Soon after the adoption of the unification of Poland, J. Piłsudski resigned from all government posts. However, in 1926 there was a coup, and the marshal was again in power as prime minister (in 1930 he also became minister of war). In fact, having nominated I. Moscytsky to the post of president, he himself remained the head of state.

J. Pilsudski in his foreign policy relied entirely on France and Great Britain. In relation to Germany and the USSR, he tried to pursue an “equidistant” policy. Relations with neighbors were cool. However, the marshal was more inclined to cooperate with Germany.

After A. Hitler became Chancellor of Germany, J. Pilsudski became somewhat closer to Germany on common anti-communist principles. In 1934, a non-aggression pact was signed between Poland and Germany. There were a number of visits of senior German statesmen to Poland (G. Goering, K. von Neurath). Poland also refused to join the creation of Eastern Locarno, which contributed to a free hand for Germany in solving its foreign policy problems. However, J. Pilsudski's Poland has not yet followed the footsteps of German policy in the same way as, for example, J. Beck's Poland. She tried to use German-Soviet differences to her advantage.

Relations with the USSR were perhaps the most difficult. Since 1921, the Soviet government has been strenuously seeking to conclude a trade agreement with Poland that would be beneficial to both countries. But Poland did not want to agree to such a rapprochement with the USSR due to the unresolved nature of its claims to the whole of Ukraine. However, after 1922 and until the death of J. Pilsudski, there were no military clashes or even diplomatic moves on the part of both countries towards each other.

After the death of Marshal J. Pilsudski, J. Beck, a pro-German and extremely anti-Russian figure, became the head of the Polish government, which immediately affected relations between Poland and the USSR.

As a result, we can conclude that after the Peace of Riga of 1921, despite his anti-Russian and anti-communist views, Marshal J. Pilsudski was a sufficiently far-sighted figure not to aggravate relations with the Soviet Union to the extreme. However, in the created

Mr.

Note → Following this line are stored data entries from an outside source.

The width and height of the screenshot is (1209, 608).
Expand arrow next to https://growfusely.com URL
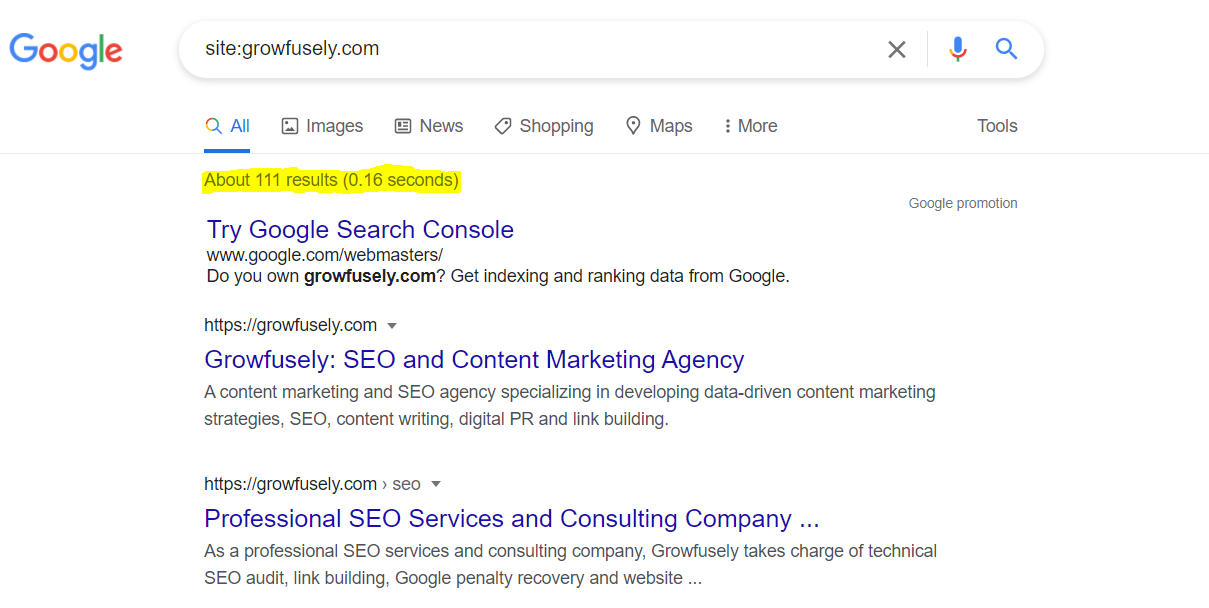click(392, 326)
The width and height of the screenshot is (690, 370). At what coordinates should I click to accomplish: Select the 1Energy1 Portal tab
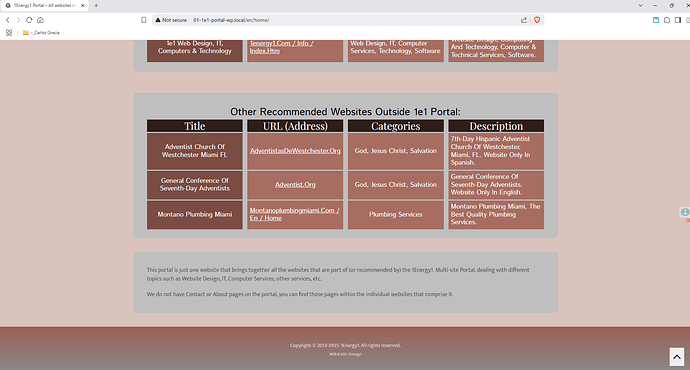(44, 5)
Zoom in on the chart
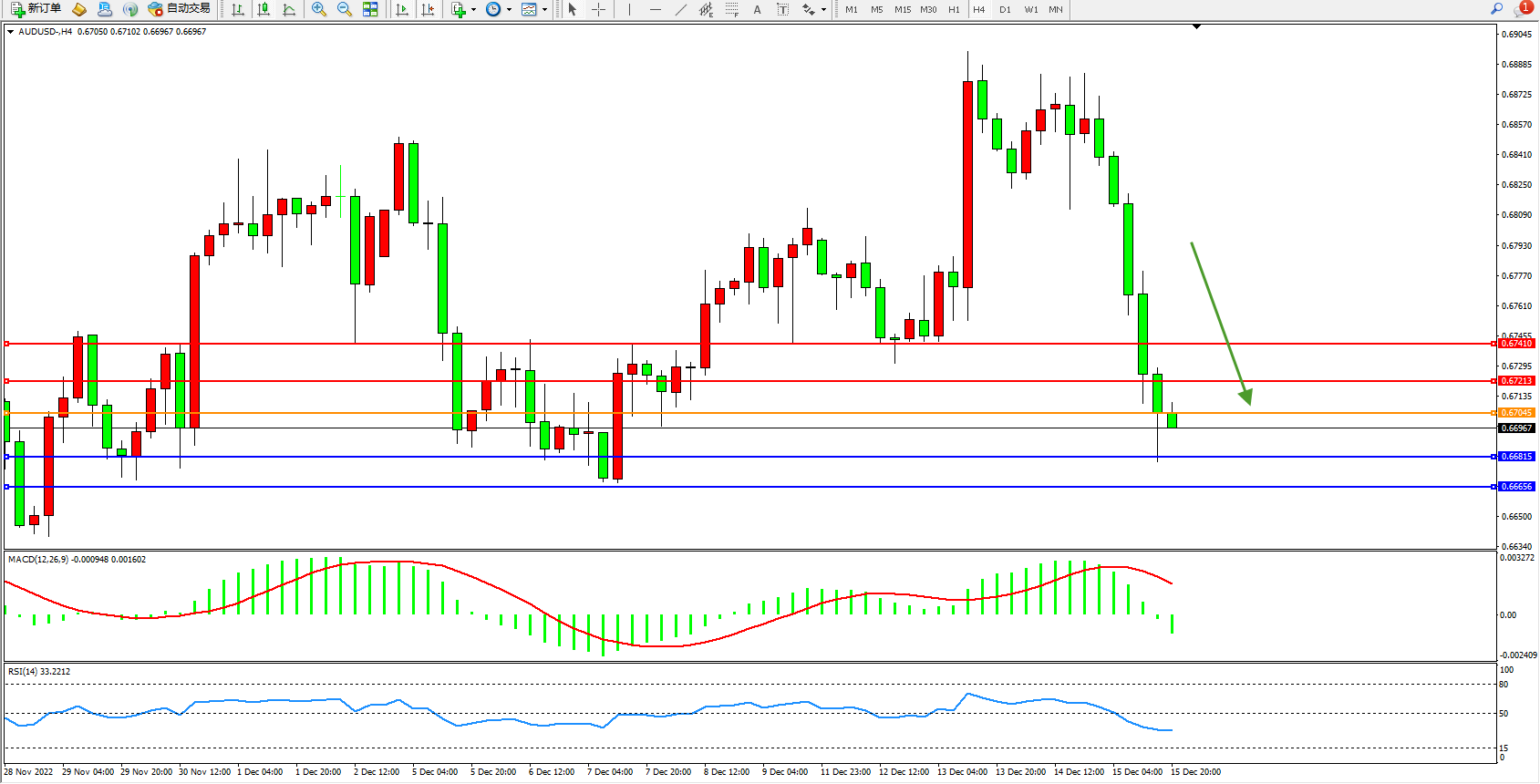Viewport: 1540px width, 784px height. (319, 9)
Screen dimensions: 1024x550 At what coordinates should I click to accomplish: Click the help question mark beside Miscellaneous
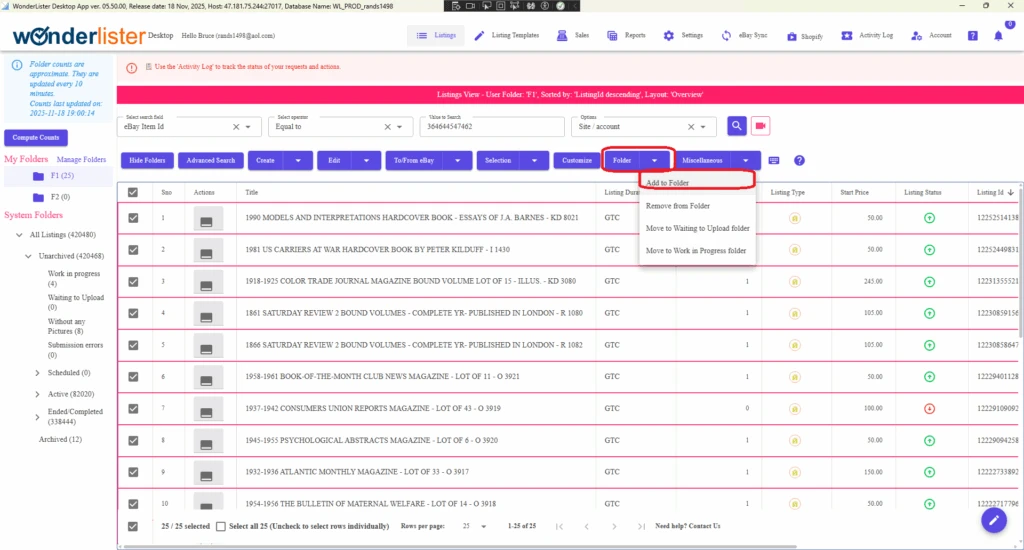799,160
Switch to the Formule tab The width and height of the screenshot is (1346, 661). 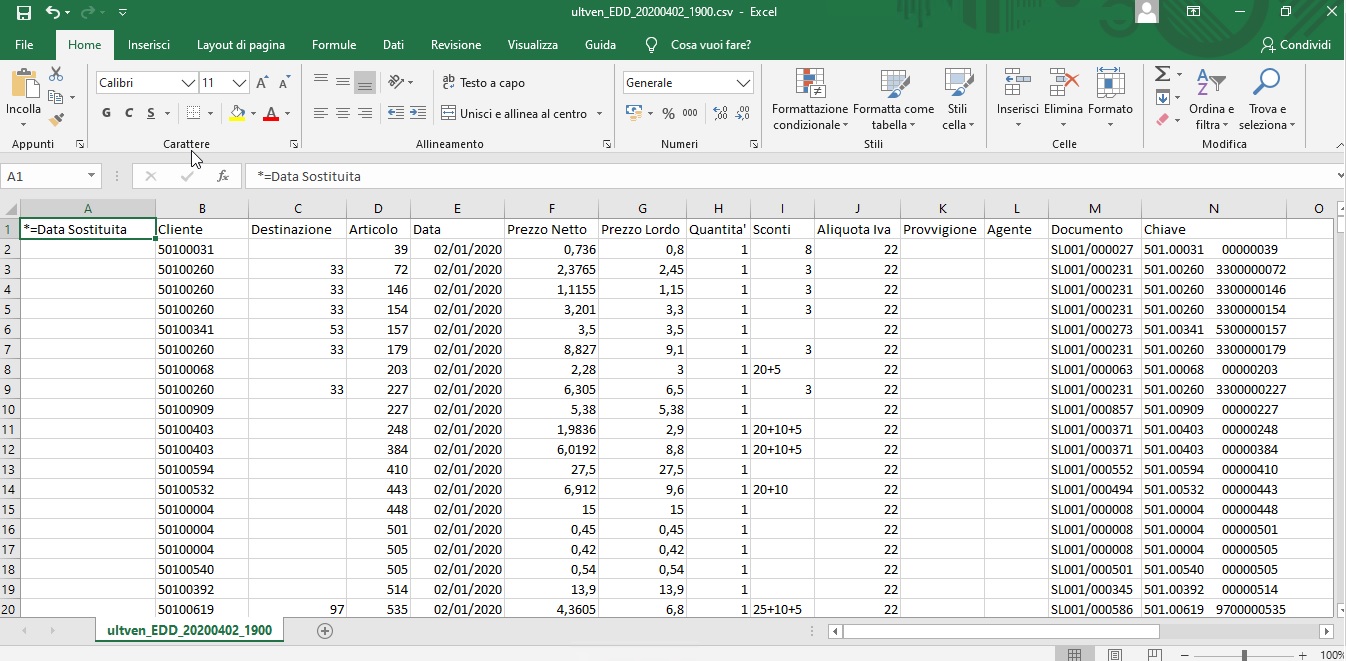334,45
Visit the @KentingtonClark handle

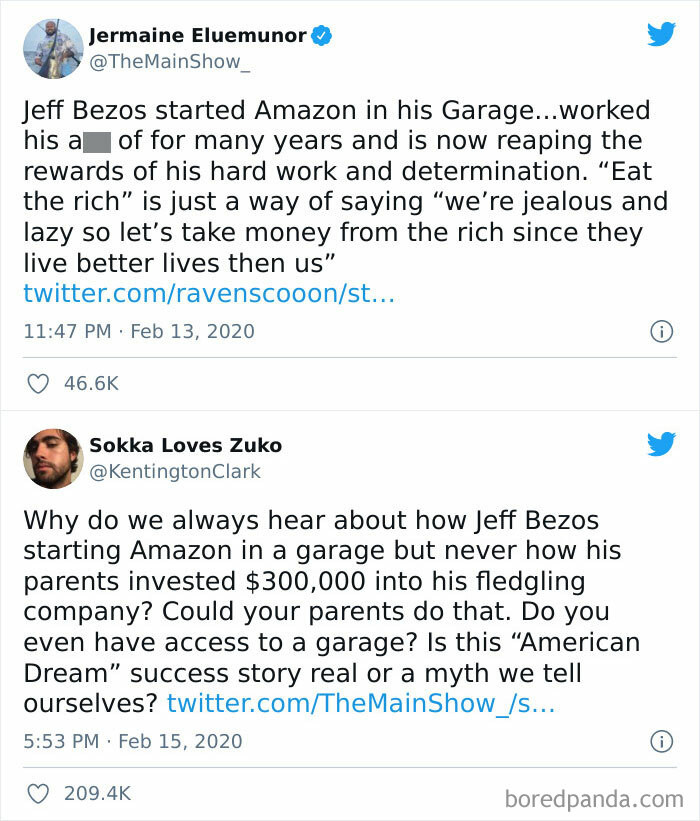[175, 471]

J. Pilsudski Polish state lay the center of future foreign policy complications. The unresolved “Ukrainian issue” could not make relations between the two states good. Just 4 years after the death of J. Pilsudski, this problem became fatal for Poland.

Relations between the two states during the era of J. Pilsudski's activity can be characterized (after 1921) as consistently satisfactory.